**GIVEN PROBLEM:**
Can you turn all the rows below into a JSON list of strings, one string per line, leaving out the blank lines?

[Raw rows]
↓↓↓

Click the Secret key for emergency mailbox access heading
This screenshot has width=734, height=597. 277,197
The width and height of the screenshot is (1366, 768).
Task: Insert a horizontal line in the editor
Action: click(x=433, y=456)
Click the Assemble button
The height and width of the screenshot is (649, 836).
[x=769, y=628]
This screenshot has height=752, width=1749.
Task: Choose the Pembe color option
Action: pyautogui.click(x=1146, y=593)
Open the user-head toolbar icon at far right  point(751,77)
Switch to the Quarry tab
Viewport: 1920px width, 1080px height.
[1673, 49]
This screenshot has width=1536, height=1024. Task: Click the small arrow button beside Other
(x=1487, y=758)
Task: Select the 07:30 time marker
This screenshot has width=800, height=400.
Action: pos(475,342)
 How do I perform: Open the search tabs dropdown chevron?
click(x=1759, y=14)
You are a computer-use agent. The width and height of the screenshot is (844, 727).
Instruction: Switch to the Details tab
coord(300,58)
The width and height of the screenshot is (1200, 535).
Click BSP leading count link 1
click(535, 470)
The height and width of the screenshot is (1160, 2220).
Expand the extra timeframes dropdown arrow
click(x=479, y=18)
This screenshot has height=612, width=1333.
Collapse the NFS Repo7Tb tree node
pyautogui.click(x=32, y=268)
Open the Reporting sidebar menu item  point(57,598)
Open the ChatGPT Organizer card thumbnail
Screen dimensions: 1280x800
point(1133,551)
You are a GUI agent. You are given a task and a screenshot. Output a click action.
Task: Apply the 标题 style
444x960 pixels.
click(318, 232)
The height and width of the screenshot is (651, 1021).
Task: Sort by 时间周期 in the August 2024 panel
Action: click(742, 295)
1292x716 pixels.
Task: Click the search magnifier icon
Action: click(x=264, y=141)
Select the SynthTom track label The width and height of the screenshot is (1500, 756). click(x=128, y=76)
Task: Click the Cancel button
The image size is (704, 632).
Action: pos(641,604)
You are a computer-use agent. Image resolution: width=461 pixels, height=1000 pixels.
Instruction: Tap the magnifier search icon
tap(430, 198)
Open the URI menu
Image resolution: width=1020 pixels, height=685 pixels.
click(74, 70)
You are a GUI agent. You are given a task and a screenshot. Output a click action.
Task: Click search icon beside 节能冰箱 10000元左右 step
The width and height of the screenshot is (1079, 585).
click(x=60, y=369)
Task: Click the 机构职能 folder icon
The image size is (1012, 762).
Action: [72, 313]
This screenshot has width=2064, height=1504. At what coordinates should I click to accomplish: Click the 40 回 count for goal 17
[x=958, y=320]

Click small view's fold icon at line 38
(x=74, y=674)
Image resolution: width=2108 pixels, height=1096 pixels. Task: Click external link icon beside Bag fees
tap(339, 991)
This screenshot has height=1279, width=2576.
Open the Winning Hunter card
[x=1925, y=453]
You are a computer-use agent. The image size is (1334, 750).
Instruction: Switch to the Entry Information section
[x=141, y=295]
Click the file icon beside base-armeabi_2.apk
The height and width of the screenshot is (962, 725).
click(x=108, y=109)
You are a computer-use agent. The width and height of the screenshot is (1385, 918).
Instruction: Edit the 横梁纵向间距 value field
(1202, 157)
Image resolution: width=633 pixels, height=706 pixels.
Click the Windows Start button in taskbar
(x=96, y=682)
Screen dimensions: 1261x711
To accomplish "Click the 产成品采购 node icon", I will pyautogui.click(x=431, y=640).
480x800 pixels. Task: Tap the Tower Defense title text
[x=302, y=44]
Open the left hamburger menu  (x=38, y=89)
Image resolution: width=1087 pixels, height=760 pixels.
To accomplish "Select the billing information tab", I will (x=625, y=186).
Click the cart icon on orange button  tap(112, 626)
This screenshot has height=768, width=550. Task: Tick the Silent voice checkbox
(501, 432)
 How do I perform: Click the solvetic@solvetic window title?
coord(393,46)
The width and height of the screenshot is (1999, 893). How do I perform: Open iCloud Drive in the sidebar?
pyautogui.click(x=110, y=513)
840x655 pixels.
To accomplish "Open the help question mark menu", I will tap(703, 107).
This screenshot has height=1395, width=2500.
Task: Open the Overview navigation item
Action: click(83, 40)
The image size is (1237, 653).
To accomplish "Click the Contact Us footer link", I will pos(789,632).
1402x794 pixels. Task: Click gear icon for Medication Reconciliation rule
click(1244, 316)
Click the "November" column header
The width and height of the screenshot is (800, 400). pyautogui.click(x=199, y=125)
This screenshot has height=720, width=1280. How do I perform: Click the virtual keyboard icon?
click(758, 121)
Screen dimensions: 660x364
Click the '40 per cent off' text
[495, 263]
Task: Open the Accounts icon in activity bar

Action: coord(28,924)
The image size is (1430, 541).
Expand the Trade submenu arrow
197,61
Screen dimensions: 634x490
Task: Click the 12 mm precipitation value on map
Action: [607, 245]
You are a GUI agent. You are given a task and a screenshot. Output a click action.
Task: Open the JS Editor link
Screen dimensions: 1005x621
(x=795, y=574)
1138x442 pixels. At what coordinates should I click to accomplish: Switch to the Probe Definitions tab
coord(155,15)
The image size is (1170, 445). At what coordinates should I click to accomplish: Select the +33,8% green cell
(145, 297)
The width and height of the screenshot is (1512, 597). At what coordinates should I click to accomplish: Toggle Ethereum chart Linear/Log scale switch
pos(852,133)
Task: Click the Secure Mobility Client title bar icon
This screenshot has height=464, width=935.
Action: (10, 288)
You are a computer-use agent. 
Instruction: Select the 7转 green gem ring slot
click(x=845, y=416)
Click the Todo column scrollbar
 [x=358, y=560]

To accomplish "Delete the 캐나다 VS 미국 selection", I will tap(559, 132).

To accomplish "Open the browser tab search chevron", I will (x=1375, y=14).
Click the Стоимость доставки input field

↑↑↑

**EXERCISE RESULT:**
[
  "Click the Secret key for emergency mailbox access heading",
  "This screenshot has width=734, height=597. 277,197",
  "The width and height of the screenshot is (1366, 768).",
  "Task: Insert a horizontal line in the editor",
  "Action: click(x=433, y=456)",
  "Click the Assemble button",
  "The height and width of the screenshot is (649, 836).",
  "[x=769, y=628]",
  "This screenshot has height=752, width=1749.",
  "Task: Choose the Pembe color option",
  "Action: pyautogui.click(x=1146, y=593)",
  "Open the user-head toolbar icon at far right  point(751,77)",
  "Switch to the Quarry tab",
  "Viewport: 1920px width, 1080px height.",
  "[1673, 49]",
  "This screenshot has width=1536, height=1024. Task: Click the small arrow button beside Other",
  "(x=1487, y=758)",
  "Task: Select the 07:30 time marker",
  "This screenshot has width=800, height=400.",
  "Action: pos(475,342)",
  " How do I perform: Open the search tabs dropdown chevron?",
  "click(x=1759, y=14)",
  "You are a computer-use agent. The width and height of the screenshot is (844, 727).",
  "Instruction: Switch to the Details tab",
  "coord(300,58)",
  "The width and height of the screenshot is (1200, 535).",
  "Click BSP leading count link 1",
  "click(535, 470)",
  "The height and width of the screenshot is (1160, 2220).",
  "Expand the extra timeframes dropdown arrow",
  "click(x=479, y=18)",
  "This screenshot has height=612, width=1333.",
  "Collapse the NFS Repo7Tb tree node",
  "pyautogui.click(x=32, y=268)",
  "Open the Reporting sidebar menu item  point(57,598)",
  "Open the ChatGPT Organizer card thumbnail",
  "Screen dimensions: 1280x800",
  "point(1133,551)",
  "You are a GUI agent. You are given a task and a screenshot. Output a click action.",
  "Task: Apply the 标题 style",
  "444x960 pixels.",
  "click(318, 232)",
  "The height and width of the screenshot is (651, 1021).",
  "Task: Sort by 时间周期 in the August 2024 panel",
  "Action: click(742, 295)",
  "1292x716 pixels.",
  "Task: Click the search magnifier icon",
  "Action: click(x=264, y=141)",
  "Select the SynthTom track label The width and height of the screenshot is (1500, 756). click(x=128, y=76)",
  "Task: Click the Cancel button",
  "The image size is (704, 632).",
  "Action: pos(641,604)",
  "You are a computer-use agent. Image resolution: width=461 pixels, height=1000 pixels.",
  "Instruction: Tap the magnifier search icon",
  "tap(430, 198)",
  "Open the URI menu",
  "Image resolution: width=1020 pixels, height=685 pixels.",
  "click(74, 70)",
  "You are a GUI agent. You are given a task and a screenshot. Output a click action.",
  "Task: Click search icon beside 节能冰箱 10000元左右 step",
  "The width and height of the screenshot is (1079, 585).",
  "click(x=60, y=369)",
  "Task: Click the 机构职能 folder icon",
  "The image size is (1012, 762).",
  "Action: [72, 313]",
  "This screenshot has width=2064, height=1504. At what coordinates should I click to accomplish: Click the 40 回 count for goal 17",
  "[x=958, y=320]",
  "Click small view's fold icon at line 38",
  "(x=74, y=674)",
  "Image resolution: width=2108 pixels, height=1096 pixels. Task: Click external link icon beside Bag fees",
  "tap(339, 991)",
  "This screenshot has height=1279, width=2576.",
  "Open the Winning Hunter card",
  "[x=1925, y=453]",
  "You are a computer-use agent. The image size is (1334, 750).",
  "Instruction: Switch to the Entry Information section",
  "[x=141, y=295]",
  "Click the file icon beside base-armeabi_2.apk",
  "The height and width of the screenshot is (962, 725).",
  "click(x=108, y=109)",
  "You are a computer-use agent. The width and height of the screenshot is (1385, 918).",
  "Instruction: Edit the 横梁纵向间距 value field",
  "(1202, 157)",
  "Image resolution: width=633 pixels, height=706 pixels.",
  "Click the Windows Start button in taskbar",
  "(x=96, y=682)",
  "Screen dimensions: 1261x711",
  "To accomplish \"Click the 产成品采购 node icon\", I will pyautogui.click(x=431, y=640).",
  "480x800 pixels. Task: Tap the Tower Defense title text",
  "[x=302, y=44]",
  "Open the left hamburger menu  (x=38, y=89)",
  "Image resolution: width=1087 pixels, height=760 pixels.",
  "To accomplish \"Select the billing information tab\", I will (x=625, y=186).",
  "Click the cart icon on orange button  tap(112, 626)",
  "This screenshot has height=768, width=550. Task: Tick the Silent voice checkbox",
  "(501, 432)",
  " How do I perform: Click the solvetic@solvetic window title?",
  "coord(393,46)",
  "The width and height of the screenshot is (1999, 893). How do I perform: Open iCloud Drive in the sidebar?",
  "pyautogui.click(x=110, y=513)",
  "840x655 pixels.",
  "To accomplish \"Open the help question mark menu\", I will tap(703, 107).",
  "This screenshot has height=1395, width=2500.",
  "Task: Open the Overview navigation item",
  "Action: click(83, 40)",
  "The image size is (1237, 653).",
  "To accomplish \"Click the Contact Us footer link\", I will pos(789,632).",
  "1402x794 pixels. Task: Click gear icon for Medication Reconciliation rule",
  "click(1244, 316)",
  "Click the \"November\" column header",
  "The width and height of the screenshot is (800, 400). pyautogui.click(x=199, y=125)",
  "This screenshot has height=720, width=1280. How do I perform: Click the virtual keyboard icon?",
  "click(758, 121)",
  "Screen dimensions: 660x364",
  "Click the '40 per cent off' text",
  "[495, 263]",
  "Task: Open the Accounts icon in activity bar",
  "Action: coord(28,924)",
  "The image size is (1430, 541).",
  "Expand the Trade submenu arrow",
  "197,61",
  "Screen dimensions: 634x490",
  "Task: Click the 12 mm precipitation value on map",
  "Action: [607, 245]",
  "You are a GUI agent. You are given a task and a screenshot. Output a click action.",
  "Task: Open the JS Editor link",
  "Screen dimensions: 1005x621",
  "(x=795, y=574)",
  "1138x442 pixels. At what coordinates should I click to accomplish: Switch to the Probe Definitions tab",
  "coord(155,15)",
  "The image size is (1170, 445). At what coordinates should I click to accomplish: Select the +33,8% green cell",
  "(145, 297)",
  "The width and height of the screenshot is (1512, 597). At what coordinates should I click to accomplish: Toggle Ethereum chart Linear/Log scale switch",
  "pos(852,133)",
  "Task: Click the Secure Mobility Client title bar icon",
  "This screenshot has height=464, width=935.",
  "Action: (10, 288)",
  "You are a computer-use agent. ",
  "Instruction: Select the 7转 green gem ring slot",
  "click(x=845, y=416)",
  "Click the Todo column scrollbar",
  " [x=358, y=560]",
  "To accomplish \"Delete the 캐나다 VS 미국 selection\", I will tap(559, 132).",
  "To accomplish \"Open the browser tab search chevron\", I will (x=1375, y=14).",
  "Click the Стоимость доставки input field"
]